Re: [thredds] How to create / load aggregation cache

To: Jordi Domingo Ballesta <jordi.domingo@lobelia.earth>
Subject: Re: [thredds] How to create / load aggregation cache
From: Michael McDonald <mcdonald@xxxxxxxxxxxxx>
Date: Fri, 30 Jun 2023 17:39:03 -0400
Jordi,
We use Nagios (the free "Core" release that comes with most Linux
distros) to continuously check/trigger the "1st access" penalty of our
HYCOM.org datasets that change or have expired caches for our THREDDS
servers (https://tds.hycom.org/thredds). We check/touch each dataset's
OPENDAP access/form pages, and the NCSS forms, i.e., the point at
which the dataset has been successfully scanned and is ready for
access. To account for some datasets that take longer than others to
index/scan we allow for up to 1200 seconds to complete. The advantage
of Nagios is that it will keep trying if there is a
critical/warning/timeout. When the dataset is finally indexed and
available for use the Nagios response will be "Green across the board"
and will take milliseconds to respond. Nagios is also useful for
checking a lot of other server services (tomcat, memory, CPU, etc).

e.g.,
nagios custom command name: long_check_http
$USER1$/check_http -H $HOSTNAME$ -w 300 -c 600 -t 1200 $ARG1$

service name:
long_check_http!-u /thredds/dodsC/GLBy0.08/expt_93.0/ssh.html

Nagios requesting this "OPeNDAP Dataset Access Form" page will trigger
(and wait) for this to complete and then return a status of OK. If
there are datasets that return CRITICAL or WARNING after a few minutes
then that is a sign of some other system issue, e.g., disk/NFS I/O,
misconfiguration, etc.

$ /usr/lib64/nagios/plugins/check_http -H tds.hycom.org -w 300 -c 600
-t 1200 -u /thredds/dodsC/GLBy0.08/expt_93.0/ssh.html
HTTP OK: HTTP/1.1 200 200 - 19245 bytes in 0.053 second response time
|time=0.052748s;300.000000;600.000000;0.000000 size=19245B;;;0


https://tds.hycom.org/thredds/dodsC/GLBy0.08/expt_93.0/ssh.html


Regarding your large dataset issue, I'd advise you give the FMRC
feature of THREDDS a try but only use this on the "incoming"
(new/changing) parts of the dataset. We do this for the incoming
forecast data (a separate folder) and then flatten/keep only the parts
needed to add/extend to our existing time series, e.g., we have daily
forecast runs that go from hour t000 to t180, which the FMRC can
easily handle, combine, and merge, but we only copy (keep/save) the
t000~t023 files so that we do not have time index duplicates/overlap
in the main/growing dataset aggregations.
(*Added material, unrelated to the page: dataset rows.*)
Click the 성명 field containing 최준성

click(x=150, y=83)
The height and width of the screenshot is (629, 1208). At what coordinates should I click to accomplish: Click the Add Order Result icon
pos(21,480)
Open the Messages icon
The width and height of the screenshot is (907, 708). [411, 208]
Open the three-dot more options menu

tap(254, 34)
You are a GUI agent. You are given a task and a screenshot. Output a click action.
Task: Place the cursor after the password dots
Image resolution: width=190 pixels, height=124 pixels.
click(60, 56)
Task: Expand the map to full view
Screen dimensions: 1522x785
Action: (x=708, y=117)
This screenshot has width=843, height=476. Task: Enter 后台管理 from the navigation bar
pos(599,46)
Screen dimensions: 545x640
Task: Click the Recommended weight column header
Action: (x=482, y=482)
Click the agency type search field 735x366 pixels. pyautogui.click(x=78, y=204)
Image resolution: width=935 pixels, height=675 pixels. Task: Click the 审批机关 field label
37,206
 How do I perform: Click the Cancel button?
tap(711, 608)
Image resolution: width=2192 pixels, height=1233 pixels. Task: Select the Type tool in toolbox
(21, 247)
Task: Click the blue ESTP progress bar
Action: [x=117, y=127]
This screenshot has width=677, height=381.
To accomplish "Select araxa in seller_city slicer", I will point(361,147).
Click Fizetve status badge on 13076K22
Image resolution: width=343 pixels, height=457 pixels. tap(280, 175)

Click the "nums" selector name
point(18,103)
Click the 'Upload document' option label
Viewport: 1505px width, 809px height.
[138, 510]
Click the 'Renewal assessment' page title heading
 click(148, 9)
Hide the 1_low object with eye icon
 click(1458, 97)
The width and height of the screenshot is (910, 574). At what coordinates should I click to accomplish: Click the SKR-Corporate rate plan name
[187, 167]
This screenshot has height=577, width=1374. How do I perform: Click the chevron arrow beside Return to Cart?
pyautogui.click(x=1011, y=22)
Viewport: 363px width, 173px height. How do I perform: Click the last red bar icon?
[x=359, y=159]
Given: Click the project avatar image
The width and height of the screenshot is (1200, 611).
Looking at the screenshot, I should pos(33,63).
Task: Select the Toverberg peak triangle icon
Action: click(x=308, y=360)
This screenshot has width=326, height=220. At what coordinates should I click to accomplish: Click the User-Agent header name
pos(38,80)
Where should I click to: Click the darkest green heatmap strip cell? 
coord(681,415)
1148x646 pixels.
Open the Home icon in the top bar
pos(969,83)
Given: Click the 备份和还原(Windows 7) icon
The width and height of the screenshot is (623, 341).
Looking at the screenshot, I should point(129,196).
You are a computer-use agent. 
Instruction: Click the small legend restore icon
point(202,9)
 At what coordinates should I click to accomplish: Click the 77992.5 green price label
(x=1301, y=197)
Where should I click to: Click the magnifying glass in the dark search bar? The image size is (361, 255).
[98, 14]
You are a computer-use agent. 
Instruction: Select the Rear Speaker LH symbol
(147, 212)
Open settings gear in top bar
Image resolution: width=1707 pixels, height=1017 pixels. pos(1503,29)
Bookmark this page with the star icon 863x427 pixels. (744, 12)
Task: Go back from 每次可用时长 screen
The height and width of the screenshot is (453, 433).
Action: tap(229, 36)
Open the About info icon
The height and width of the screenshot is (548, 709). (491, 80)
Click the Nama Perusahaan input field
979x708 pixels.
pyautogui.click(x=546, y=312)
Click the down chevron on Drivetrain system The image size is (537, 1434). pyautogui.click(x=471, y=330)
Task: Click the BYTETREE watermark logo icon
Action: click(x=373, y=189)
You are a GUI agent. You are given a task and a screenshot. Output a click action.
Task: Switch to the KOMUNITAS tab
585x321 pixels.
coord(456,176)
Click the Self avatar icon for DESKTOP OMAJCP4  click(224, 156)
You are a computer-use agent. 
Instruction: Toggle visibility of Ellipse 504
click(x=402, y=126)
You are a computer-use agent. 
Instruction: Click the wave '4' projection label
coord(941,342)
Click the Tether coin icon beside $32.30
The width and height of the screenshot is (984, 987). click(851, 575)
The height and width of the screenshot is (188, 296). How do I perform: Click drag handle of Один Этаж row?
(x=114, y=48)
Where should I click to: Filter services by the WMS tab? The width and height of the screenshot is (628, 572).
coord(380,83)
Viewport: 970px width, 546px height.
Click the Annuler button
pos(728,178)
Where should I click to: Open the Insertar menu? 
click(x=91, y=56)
The trick is to have THREDDS only scan/index the parts that are
changing. The parts that do not change should be scanned once and the
cache file preserved until it expires (you specify this in the
config).  You could do this a number of ways. We do this typically "by
year" where the datasetScan touching the current/active 2023 data and
the joinExisting aggregation has a "recheckEvery="60 min", which
THREDDS keys on to determine if X time has passed since the last index
to determine if a re-index on a Tomcat restart is needed (note: a
quick tomcat restart/bounce is the only way we can "reliably" trigger
a dataset update when new data arrives). The other years older than
2023 are not getting updated, so they do not have the "recheckEvery"
set for their joinExisting aggregations.

e.g., side-note: do not use "backslashes" or other special chars in
your dataset "ID" values, as this will produce weird cache issues
(learned this the hard way). The dataset ID is global (no duplicates)
but this is the key (the fiename) used for creating/keeping the agg
cache files under /var/lib/tomcat/content/thredds/cache/agg. The
"urlPath" is the part used to access from the web UI and for use when
"combining" multiple aggregations into a top "dataset" aggregation.
e.g., each "/thredds/dodsC/GOMu0.04/expt_90.1m000/data/hindcasts/YYYY"
is an independently scanned/cached dataset (an OPENDAP object) that
can be reused again in another joinExisting or unions. NOTE that union
operations do not produce an agg cache file.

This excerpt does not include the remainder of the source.